*** Recorded data

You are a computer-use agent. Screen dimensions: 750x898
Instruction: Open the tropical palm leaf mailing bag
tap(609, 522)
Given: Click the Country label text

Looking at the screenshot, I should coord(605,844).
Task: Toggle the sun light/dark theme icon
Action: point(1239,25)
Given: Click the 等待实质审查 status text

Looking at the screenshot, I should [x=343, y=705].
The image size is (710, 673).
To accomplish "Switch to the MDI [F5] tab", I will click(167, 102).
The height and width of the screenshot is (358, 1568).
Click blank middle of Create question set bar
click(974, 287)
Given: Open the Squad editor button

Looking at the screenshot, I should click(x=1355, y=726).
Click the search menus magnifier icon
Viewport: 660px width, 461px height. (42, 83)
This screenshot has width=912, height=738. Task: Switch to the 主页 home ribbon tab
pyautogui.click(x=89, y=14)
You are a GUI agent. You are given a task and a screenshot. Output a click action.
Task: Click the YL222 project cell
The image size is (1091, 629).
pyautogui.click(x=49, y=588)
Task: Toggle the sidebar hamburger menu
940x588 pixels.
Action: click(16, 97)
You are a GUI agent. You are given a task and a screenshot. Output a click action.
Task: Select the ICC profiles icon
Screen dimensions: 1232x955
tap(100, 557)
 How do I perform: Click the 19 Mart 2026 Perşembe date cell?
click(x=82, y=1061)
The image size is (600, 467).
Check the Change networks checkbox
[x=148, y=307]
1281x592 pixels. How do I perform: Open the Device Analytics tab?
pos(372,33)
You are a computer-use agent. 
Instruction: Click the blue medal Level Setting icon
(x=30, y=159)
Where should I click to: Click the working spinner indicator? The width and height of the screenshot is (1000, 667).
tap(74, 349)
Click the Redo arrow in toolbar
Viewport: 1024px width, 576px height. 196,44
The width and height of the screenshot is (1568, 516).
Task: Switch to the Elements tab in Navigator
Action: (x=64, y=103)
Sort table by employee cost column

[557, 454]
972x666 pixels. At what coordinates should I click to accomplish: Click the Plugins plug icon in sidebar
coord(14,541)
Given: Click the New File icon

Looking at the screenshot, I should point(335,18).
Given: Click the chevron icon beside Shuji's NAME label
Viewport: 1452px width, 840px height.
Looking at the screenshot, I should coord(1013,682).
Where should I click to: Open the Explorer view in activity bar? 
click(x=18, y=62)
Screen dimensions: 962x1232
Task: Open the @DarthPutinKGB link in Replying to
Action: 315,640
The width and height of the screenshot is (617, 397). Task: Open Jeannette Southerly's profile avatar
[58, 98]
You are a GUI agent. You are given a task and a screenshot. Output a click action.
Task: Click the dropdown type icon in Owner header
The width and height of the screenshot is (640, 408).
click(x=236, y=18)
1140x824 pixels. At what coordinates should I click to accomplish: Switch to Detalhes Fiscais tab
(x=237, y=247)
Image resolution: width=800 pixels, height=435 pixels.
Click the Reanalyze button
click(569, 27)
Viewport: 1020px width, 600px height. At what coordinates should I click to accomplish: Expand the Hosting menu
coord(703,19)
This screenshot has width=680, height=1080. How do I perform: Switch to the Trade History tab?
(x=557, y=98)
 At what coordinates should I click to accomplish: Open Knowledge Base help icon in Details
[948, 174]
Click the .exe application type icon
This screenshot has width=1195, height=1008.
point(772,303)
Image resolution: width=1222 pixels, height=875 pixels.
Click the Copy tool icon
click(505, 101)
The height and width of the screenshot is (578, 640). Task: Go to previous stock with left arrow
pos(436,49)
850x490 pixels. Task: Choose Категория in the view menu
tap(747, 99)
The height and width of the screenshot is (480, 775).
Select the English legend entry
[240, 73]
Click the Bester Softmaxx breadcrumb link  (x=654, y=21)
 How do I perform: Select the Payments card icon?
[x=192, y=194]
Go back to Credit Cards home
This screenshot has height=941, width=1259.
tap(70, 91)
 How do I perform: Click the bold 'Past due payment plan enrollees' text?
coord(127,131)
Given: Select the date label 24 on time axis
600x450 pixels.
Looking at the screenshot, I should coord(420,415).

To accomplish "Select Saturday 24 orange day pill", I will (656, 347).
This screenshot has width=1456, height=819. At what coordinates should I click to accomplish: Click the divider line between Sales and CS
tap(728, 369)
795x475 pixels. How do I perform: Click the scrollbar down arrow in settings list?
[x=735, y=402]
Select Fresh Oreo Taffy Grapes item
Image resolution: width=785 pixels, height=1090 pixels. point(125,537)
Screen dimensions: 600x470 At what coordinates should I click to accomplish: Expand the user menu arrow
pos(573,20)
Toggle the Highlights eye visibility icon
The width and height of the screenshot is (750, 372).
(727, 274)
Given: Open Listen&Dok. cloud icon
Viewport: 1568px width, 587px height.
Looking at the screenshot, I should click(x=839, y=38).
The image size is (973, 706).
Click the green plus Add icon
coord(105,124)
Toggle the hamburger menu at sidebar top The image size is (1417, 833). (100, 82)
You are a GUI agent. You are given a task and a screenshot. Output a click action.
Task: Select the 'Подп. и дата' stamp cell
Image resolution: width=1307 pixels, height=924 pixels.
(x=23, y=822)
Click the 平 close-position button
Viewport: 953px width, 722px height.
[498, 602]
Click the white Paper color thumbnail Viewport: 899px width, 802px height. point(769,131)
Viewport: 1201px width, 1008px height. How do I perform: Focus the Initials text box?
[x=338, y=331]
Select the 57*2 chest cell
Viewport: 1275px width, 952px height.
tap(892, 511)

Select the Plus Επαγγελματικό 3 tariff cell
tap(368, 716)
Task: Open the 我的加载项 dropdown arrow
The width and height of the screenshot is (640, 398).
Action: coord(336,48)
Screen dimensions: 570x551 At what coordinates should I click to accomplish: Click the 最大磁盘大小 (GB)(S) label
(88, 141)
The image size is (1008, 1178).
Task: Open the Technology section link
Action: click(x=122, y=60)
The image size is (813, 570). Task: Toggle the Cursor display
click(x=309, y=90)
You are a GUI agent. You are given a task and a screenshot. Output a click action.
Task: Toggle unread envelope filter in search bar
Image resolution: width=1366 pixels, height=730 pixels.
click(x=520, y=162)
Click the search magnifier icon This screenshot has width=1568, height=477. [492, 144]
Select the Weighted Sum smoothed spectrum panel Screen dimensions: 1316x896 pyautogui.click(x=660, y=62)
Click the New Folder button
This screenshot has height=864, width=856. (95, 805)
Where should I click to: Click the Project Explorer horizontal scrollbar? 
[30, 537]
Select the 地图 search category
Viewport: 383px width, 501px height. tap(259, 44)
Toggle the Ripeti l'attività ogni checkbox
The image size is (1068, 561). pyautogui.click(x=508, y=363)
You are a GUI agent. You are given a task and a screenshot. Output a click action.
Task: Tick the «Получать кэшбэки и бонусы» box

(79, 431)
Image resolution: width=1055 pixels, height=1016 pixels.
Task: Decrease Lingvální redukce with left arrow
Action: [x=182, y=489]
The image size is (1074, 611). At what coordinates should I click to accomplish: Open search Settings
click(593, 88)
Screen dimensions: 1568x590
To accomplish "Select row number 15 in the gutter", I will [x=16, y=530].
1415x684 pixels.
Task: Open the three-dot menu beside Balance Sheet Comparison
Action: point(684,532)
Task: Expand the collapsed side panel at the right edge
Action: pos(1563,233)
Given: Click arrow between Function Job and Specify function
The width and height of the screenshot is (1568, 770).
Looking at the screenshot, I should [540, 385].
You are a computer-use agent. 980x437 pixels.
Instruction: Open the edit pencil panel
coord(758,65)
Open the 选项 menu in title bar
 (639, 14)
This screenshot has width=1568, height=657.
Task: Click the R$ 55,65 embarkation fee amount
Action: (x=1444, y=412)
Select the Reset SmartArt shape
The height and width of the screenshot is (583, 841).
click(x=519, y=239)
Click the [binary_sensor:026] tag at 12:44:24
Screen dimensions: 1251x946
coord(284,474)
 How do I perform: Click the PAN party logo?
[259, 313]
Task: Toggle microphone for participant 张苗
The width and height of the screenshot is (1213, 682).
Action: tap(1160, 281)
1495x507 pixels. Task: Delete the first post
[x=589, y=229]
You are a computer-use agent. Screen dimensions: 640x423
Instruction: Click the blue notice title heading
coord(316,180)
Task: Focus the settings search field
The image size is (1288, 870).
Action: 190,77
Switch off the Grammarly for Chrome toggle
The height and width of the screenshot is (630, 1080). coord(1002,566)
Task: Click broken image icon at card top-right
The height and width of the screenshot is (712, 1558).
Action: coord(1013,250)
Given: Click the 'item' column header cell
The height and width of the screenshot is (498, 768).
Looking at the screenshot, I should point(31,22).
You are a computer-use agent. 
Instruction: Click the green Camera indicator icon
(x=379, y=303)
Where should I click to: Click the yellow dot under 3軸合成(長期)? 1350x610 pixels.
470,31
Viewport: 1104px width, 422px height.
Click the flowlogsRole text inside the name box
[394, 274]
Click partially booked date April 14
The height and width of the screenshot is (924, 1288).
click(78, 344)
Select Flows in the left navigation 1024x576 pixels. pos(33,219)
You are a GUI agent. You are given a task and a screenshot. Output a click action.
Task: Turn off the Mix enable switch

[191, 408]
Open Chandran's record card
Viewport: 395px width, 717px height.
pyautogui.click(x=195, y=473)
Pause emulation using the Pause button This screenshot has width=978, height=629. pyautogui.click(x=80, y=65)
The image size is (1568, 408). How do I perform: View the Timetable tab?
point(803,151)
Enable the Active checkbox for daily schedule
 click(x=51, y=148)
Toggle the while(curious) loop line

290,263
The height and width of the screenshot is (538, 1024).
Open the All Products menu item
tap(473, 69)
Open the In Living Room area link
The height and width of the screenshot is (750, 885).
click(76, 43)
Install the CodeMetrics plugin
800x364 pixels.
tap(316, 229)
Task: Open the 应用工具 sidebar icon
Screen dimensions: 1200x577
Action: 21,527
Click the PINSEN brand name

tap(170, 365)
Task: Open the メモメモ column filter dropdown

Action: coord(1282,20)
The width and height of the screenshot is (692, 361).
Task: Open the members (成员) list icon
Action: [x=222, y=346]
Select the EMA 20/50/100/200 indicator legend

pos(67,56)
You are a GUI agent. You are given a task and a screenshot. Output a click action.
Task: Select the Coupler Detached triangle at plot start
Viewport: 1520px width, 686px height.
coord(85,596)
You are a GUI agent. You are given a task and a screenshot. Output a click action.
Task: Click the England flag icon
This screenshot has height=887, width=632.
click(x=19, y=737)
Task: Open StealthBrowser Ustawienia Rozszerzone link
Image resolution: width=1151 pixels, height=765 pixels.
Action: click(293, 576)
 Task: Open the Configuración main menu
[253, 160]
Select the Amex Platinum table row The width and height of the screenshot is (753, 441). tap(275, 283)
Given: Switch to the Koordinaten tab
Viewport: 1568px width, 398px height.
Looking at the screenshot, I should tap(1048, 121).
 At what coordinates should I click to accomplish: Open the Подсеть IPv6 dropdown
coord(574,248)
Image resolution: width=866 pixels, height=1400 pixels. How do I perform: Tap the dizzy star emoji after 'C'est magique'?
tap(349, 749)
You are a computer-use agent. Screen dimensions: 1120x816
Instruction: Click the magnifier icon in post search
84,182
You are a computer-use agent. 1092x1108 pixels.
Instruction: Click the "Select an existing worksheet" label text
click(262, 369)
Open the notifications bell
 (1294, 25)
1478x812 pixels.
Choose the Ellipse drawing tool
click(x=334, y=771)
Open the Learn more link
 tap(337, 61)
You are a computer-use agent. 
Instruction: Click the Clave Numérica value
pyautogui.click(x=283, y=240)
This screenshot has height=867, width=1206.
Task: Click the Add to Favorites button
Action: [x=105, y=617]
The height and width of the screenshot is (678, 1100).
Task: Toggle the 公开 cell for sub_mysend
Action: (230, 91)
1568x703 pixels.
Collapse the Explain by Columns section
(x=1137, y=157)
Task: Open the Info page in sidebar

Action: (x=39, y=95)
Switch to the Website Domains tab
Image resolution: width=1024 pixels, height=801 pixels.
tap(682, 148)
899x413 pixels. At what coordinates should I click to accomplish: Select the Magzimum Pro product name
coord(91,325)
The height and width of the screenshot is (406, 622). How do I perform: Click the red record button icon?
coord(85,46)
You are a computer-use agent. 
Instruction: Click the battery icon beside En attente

******

**What the exercise asks**
Where a line of the entries above holds the word "header", return that line.

**Answer to this exercise**
Task: Click the dropdown type icon in Owner header
Given: Click the 'item' column header cell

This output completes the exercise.